(Your assignment):
With the pictures removed, retype the lines from the one holding "Where should I" through the end of the records, exactly as written.

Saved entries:
....

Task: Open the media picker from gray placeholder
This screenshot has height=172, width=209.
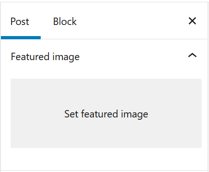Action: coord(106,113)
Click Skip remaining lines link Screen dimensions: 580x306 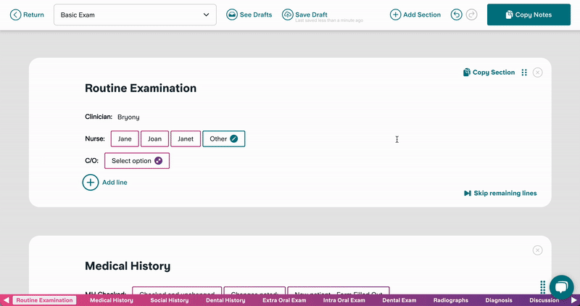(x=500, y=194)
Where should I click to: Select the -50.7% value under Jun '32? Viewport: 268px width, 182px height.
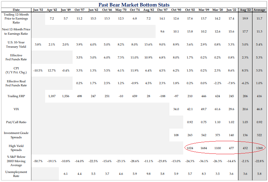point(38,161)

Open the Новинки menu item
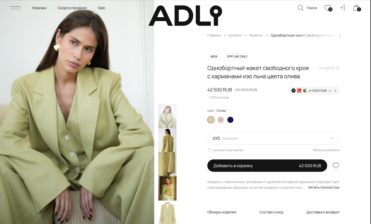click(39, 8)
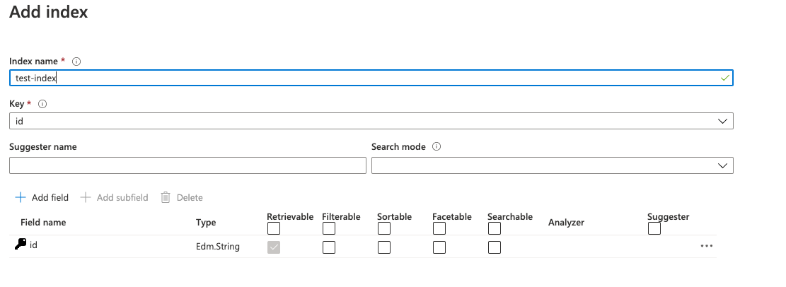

....

(Task result):
Where should I click to: Select the -50.7% value under Jun '32? Viewport: 268px width, 182px height.
point(38,161)

Open the Новинки menu item
click(39, 8)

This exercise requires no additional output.